* **Aim of the exercise**: The answer must consist of every line in the records that contains the word "field".

[[ Recorded data open ]]

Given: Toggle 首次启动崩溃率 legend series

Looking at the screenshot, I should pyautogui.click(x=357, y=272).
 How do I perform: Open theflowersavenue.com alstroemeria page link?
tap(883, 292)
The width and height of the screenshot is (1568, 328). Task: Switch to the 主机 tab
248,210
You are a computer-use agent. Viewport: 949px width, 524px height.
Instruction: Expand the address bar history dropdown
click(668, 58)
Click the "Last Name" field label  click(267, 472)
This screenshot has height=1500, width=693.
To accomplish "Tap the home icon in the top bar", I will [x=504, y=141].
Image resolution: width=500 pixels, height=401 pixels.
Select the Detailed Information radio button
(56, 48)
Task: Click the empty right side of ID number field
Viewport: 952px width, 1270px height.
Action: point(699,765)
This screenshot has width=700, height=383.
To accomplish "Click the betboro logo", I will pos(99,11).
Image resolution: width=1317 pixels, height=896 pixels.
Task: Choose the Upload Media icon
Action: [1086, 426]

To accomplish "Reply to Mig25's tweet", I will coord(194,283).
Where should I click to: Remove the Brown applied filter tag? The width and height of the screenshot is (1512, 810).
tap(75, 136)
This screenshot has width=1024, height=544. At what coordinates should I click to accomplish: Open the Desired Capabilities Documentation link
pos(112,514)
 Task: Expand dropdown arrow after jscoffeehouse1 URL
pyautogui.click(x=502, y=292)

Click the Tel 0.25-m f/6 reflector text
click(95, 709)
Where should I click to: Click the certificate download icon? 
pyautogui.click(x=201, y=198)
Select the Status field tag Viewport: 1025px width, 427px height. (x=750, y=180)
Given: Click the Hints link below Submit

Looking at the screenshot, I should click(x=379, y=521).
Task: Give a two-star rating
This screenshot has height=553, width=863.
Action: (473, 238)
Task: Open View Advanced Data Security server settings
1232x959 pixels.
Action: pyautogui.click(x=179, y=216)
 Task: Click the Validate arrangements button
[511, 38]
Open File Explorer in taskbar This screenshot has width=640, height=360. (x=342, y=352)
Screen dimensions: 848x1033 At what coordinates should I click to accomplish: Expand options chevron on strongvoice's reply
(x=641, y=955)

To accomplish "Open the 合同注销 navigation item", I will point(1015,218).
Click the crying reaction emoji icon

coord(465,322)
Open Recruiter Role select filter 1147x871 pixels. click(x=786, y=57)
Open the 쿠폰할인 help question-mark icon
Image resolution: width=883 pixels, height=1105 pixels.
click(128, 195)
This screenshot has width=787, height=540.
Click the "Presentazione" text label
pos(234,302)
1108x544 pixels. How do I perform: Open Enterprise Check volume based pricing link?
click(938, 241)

[[ Recorded data closed ]]

* **Reply to the task**:
Click the "Last Name" field label  click(267, 472)
Task: Click the empty right side of ID number field
Select the Status field tag Viewport: 1025px width, 427px height. (x=750, y=180)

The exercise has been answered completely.